The Problem: The interviewing line manager will disengage with the process and not come align with the priorities on the interview day. Also, HR are very likely to have very different priorities and probably lack commercial awareness (sorry HR, but it's more true than not - particularly in my experience for commercial roles). They will influence the direction that the search takes more than they should.
The Solution: For the headhunter to be clear that they expect regular contact with the interviewing line manager - they should have the strength of mind to be prepared to walk away, or remove any guarantees, if the line manager wants to totally disengage. The line manager must be ready to take responsibility for making the appointing decision. I'm very sorry, but if the line manager isn't willing to stay engaged, it will go wrong in the end, because the disengagement will continue after the appointment - that's the way it always is with some people.
"I can see the candidates all meet the brief, but I don't like any of them"
The Problem: This is the headhunters (which is ME in this example) fault. I've not understood the cultural and behavioural needs of the client sufficiently well. This isn't an exact science, but with psychometrics this can be addressed with more objectivity than may be understood.
The Solution: Rigorous needs analysis by the headhunter right at the start of the search.

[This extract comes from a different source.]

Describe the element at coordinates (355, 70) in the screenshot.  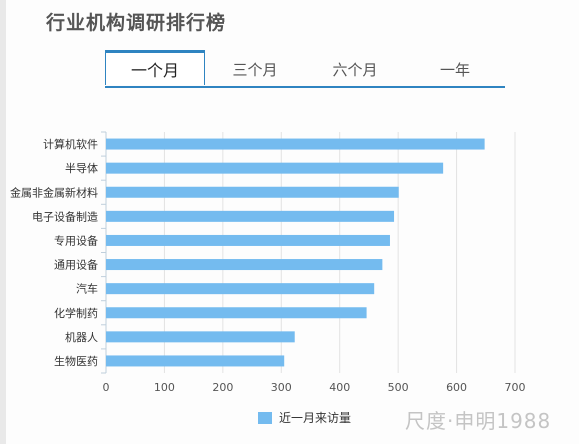
I see `tab-six-months: 六个月` at that location.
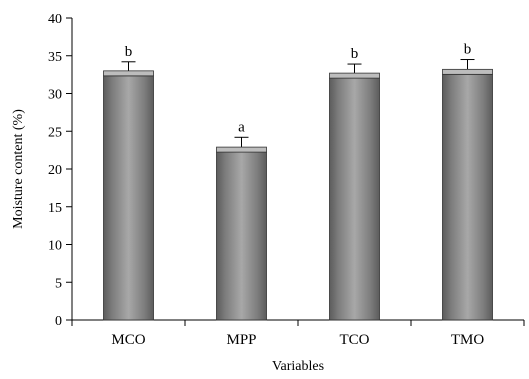  I want to click on bar-group-tco: b TCO, so click(354, 197).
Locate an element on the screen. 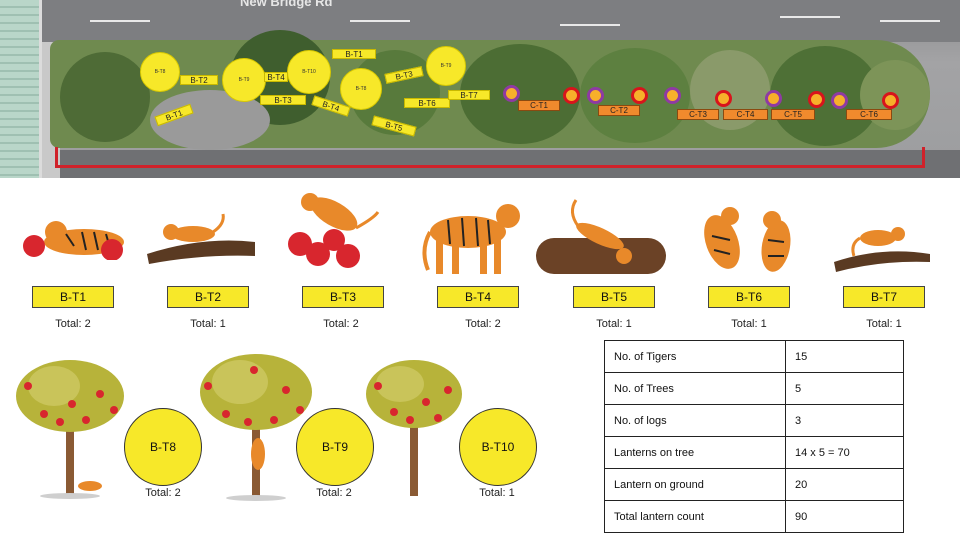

Sometimes the client gets bored with the initial detail, but it's worth it in the end.
"I really like 'Jane' but I'm going to make her a lower offer....."
The Problem: Do I really need to explain? The client is looking to save some money. Expectation is dashed and the candidate is lost. I'm afraid this happens more often than is sensible.

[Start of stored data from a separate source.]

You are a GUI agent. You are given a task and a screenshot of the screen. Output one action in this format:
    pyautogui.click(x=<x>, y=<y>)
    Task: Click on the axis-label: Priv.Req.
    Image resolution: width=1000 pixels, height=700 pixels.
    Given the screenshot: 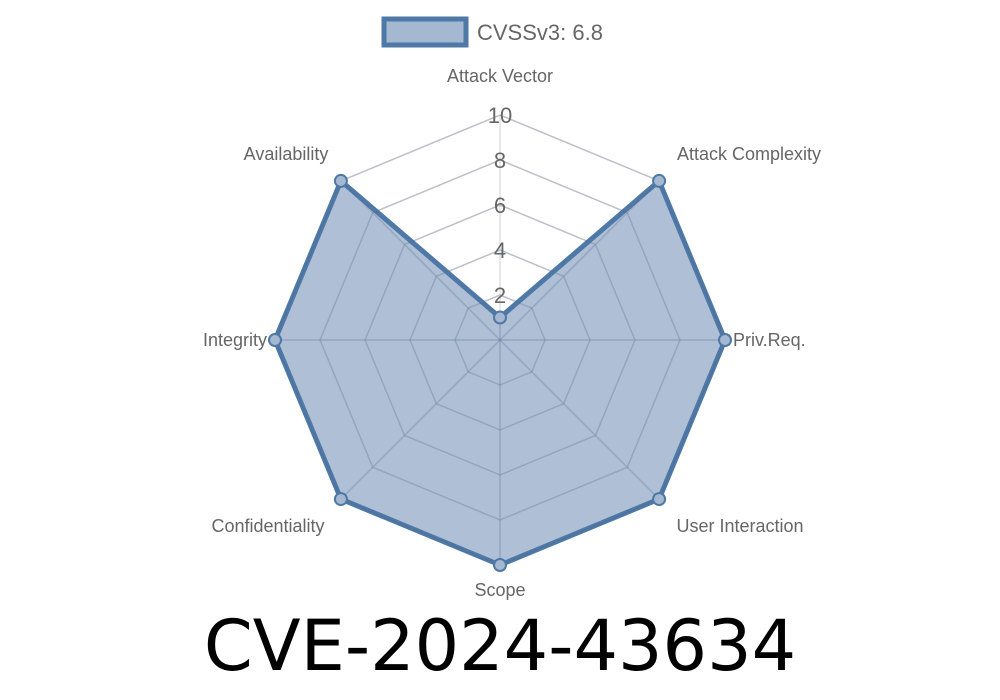 What is the action you would take?
    pyautogui.click(x=770, y=340)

The Solution: Have a real understanding of the package range. I've also learned to play down the salary so that when it does happen it's not a surprise, and when it doesn't happen, the candidate gets a pleasant surprise.

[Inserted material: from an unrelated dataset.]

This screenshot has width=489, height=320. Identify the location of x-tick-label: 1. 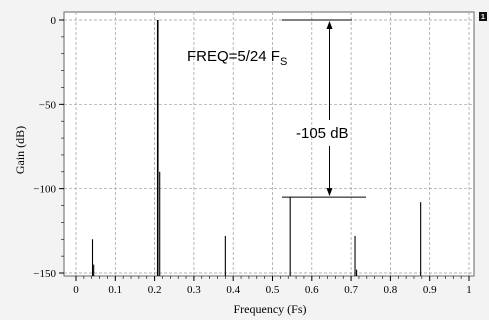
(469, 290).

"I cut and paste the formal offer letter....."
The Problem: The verbal offer has been made and accepted in principle. Everybody relaxes. An offer letter is constructed from another recent offer that was accepted for a totally different role. Everybody is happy and they don't check the detail. The holiday entitlement and pension details are wrong, and the car allowance isn't explained. The candidate thinks they've been shafted. When it's explained it was a mistake, the candidate thinks the potential new employer isn't quite as hot as they'd been led to believe.
The Solution: Don't leave the offer letter in the hands of HR. In every case this has happened HR got it wrong. The line manager will have to live with this, so they're motivated to check the details before the offer is finally made. Leave it with them.
"This is a great company to work for......"
The Problem: The company doesn't want to air all their 'challenges' in the fear it will put candidates off. They paint a rosy picture to the headhunter and the candidates. Day 1: The candidate starts and talks to other staff and the problems soon surface. The candidate rightly thinks they have been conned and trust is shot in the foot. The headhunter is part of the problem here, because they've not tried hard enough to understand what's going on.
The Solution: For companies to outline the challenges. Good managers and leaders are often motivated by something they can get their teeth into. Day 1: The candidate walks in ready for what's about to happen with a smile in their face! It makes a massive difference. For further reference, here's 10 dumb things you should tell a candidate...
I'm afraid these examples are all real and quite recent. From my perspective, they have taught me that understanding much more than the Job Description is what makes such a difference to a successful headhunt.